Les conséquences du droit de retrait pour le salarié
Le Code du travail est très explicite sur ce sujet malgré la formulation employée.
En effet, l’article L.4131-3 précise : « Aucune sanction, aucune retenue de salaire ne peut être prise à l’encontre d’un travailleur ou d’un groupe de travailleurs qui se sont retirés d’une situation de travail dont ils avaient un motif raisonnable de penser qu’elle présentait un danger grave et imminent pour la vie ou pour la santé de chacun d’eux ».
Aucune sanction ne peut donc être prise à l’encontre d’un salarié qui aurait a priori exercé son droit de retrait dans l’hypothèse où sa démarche serait jugée légitime par les juges (notion de danger grave et imminent).
Par conséquent :
- Ou bien l’exercice du droit de retrait est fondé et le dispositif légal s’applique, à savoir que l’employeur ne pourra pas sanctionner l’employé, ni effectuer de retenue sur son salaire.

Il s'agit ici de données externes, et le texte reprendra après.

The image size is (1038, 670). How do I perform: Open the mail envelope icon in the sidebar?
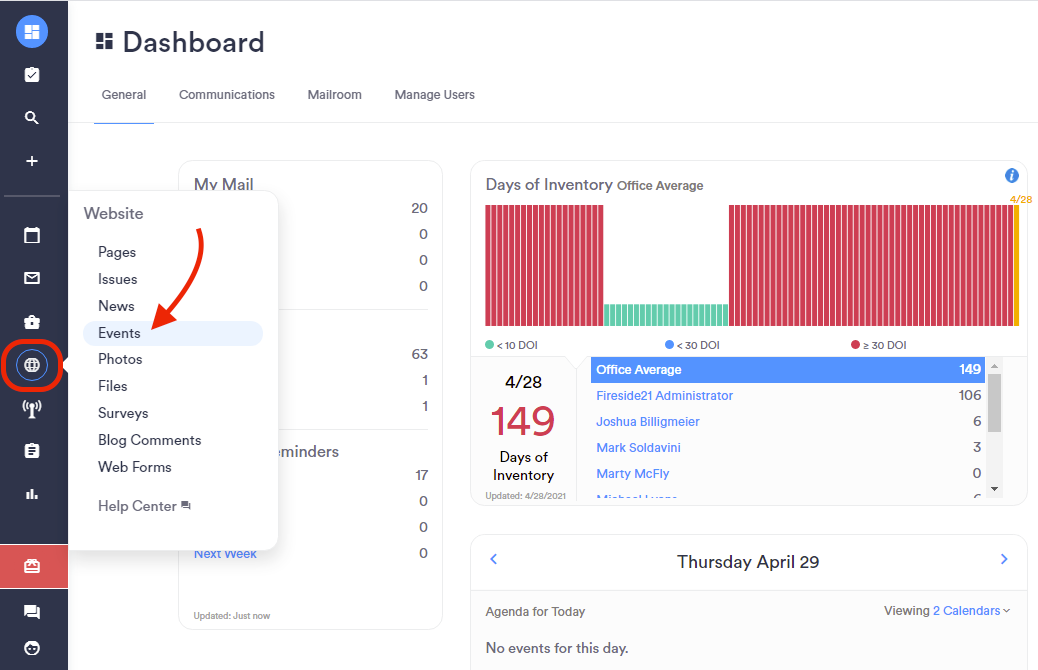[31, 278]
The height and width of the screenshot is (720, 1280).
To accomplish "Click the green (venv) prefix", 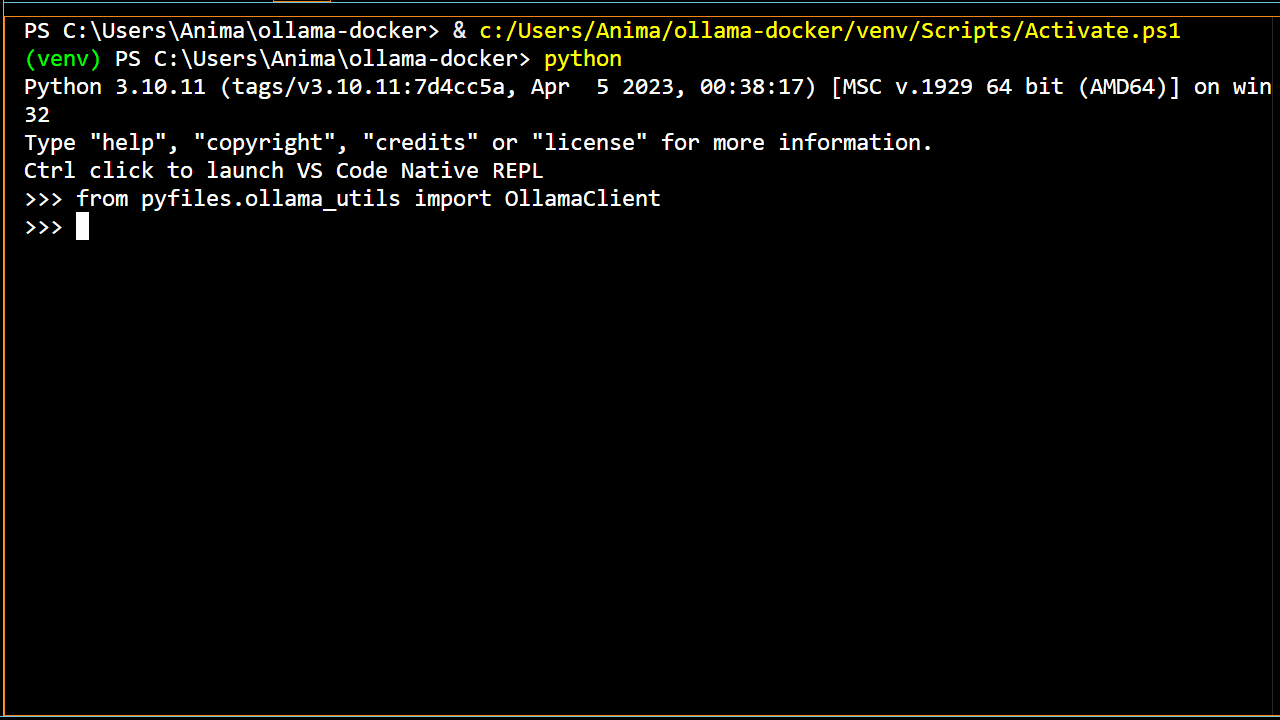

- Ou bien l’exercice du droit de retrait n’est pas fondé et l’employeur pourra sanctionner le salarié. Une retenue sur salaire pourra alors être effectuée.
Les conséquences du droit de retrait pour l’employeur
Le principal écueil auquel pourrait faire face l’employeur est celui de ne pas prendre suffisamment au sérieux les avertissements et alertes délivrés par le salarié ou par les salariés.
Dans de telles circonstances, l’employeur doit tout mettre en œuvre afin de permettre au salarié de reprendre le travail en toute sécurité. Si ce dernier vient à être victime d’un accident à cause d’un risque signalé et non pris en compte, l’entreprise peut être condamnée pour faute inexcusable. Dans ce cas, le salarié aura droit à des indemnités majorées et à une rente d’accident du travail.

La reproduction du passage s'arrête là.